◆ LISTED RECORDS
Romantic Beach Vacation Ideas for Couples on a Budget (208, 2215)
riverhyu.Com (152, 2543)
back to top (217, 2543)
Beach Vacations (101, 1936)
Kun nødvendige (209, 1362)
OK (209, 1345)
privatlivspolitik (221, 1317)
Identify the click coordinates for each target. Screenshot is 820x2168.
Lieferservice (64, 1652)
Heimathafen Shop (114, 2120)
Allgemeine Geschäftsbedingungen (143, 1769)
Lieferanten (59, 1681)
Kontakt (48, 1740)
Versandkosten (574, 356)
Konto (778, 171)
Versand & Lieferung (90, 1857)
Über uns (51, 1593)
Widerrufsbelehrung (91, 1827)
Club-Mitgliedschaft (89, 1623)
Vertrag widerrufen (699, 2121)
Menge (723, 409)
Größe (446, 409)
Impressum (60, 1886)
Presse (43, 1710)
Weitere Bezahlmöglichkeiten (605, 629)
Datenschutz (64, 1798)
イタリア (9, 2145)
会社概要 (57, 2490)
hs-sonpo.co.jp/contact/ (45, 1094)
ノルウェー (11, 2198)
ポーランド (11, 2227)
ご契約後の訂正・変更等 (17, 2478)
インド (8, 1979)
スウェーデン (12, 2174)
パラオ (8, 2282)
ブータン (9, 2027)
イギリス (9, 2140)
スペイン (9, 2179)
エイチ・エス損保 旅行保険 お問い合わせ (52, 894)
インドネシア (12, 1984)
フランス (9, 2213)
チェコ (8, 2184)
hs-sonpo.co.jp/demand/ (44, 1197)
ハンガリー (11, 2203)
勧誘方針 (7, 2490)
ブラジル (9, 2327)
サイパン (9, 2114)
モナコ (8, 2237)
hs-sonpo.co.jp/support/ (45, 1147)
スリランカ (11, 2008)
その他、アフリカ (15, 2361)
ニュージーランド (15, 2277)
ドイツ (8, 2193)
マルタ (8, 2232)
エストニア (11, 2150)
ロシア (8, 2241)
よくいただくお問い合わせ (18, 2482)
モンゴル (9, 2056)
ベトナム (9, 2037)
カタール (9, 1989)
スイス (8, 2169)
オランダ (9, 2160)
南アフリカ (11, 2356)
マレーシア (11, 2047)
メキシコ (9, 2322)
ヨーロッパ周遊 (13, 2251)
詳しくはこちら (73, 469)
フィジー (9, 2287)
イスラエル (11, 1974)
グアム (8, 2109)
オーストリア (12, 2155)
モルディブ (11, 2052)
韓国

◆ TO DO
The material above must be returned in full, exactly as written.

◆ ANSWER TO THE PROBLEM
Romantic Beach Vacation Ideas for Couples on a Budget (208, 2215)
riverhyu.Com (152, 2543)
back to top (217, 2543)
Beach Vacations (101, 1936)
Kun nødvendige (209, 1362)
OK (209, 1345)
privatlivspolitik (221, 1317)
Identify the click coordinates for each target. Screenshot is 820x2168.
Lieferservice (64, 1652)
Heimathafen Shop (114, 2120)
Allgemeine Geschäftsbedingungen (143, 1769)
Lieferanten (59, 1681)
Kontakt (48, 1740)
Versandkosten (574, 356)
Konto (778, 171)
Versand & Lieferung (90, 1857)
Über uns (51, 1593)
Widerrufsbelehrung (91, 1827)
Club-Mitgliedschaft (89, 1623)
Vertrag widerrufen (699, 2121)
Menge (723, 409)
Größe (446, 409)
Impressum (60, 1886)
Presse (43, 1710)
Weitere Bezahlmöglichkeiten (605, 629)
Datenschutz (64, 1798)
イタリア (9, 2145)
会社概要 (57, 2490)
hs-sonpo.co.jp/contact/ (45, 1094)
ノルウェー (11, 2198)
ポーランド (11, 2227)
ご契約後の訂正・変更等 (17, 2478)
インド (8, 1979)
スウェーデン (12, 2174)
パラオ (8, 2282)
ブータン (9, 2027)
イギリス (9, 2140)
スペイン (9, 2179)
エイチ・エス損保 旅行保険 お問い合わせ (52, 894)
インドネシア (12, 1984)
フランス (9, 2213)
チェコ (8, 2184)
hs-sonpo.co.jp/demand/ (44, 1197)
ハンガリー (11, 2203)
勧誘方針 (7, 2490)
ブラジル (9, 2327)
サイパン (9, 2114)
モナコ (8, 2237)
hs-sonpo.co.jp/support/ (45, 1147)
スリランカ (11, 2008)
その他、アフリカ (15, 2361)
ニュージーランド (15, 2277)
ドイツ (8, 2193)
マルタ (8, 2232)
エストニア (11, 2150)
ロシア (8, 2241)
よくいただくお問い合わせ (18, 2482)
モンゴル (9, 2056)
ベトナム (9, 2037)
カタール (9, 1989)
スイス (8, 2169)
オランダ (9, 2160)
南アフリカ (11, 2356)
マレーシア (11, 2047)
メキシコ (9, 2322)
ヨーロッパ周遊 (13, 2251)
詳しくはこちら (73, 469)
フィジー (9, 2287)
イスラエル (11, 1974)
グアム (8, 2109)
オーストリア (12, 2155)
モルディブ (11, 2052)
韓国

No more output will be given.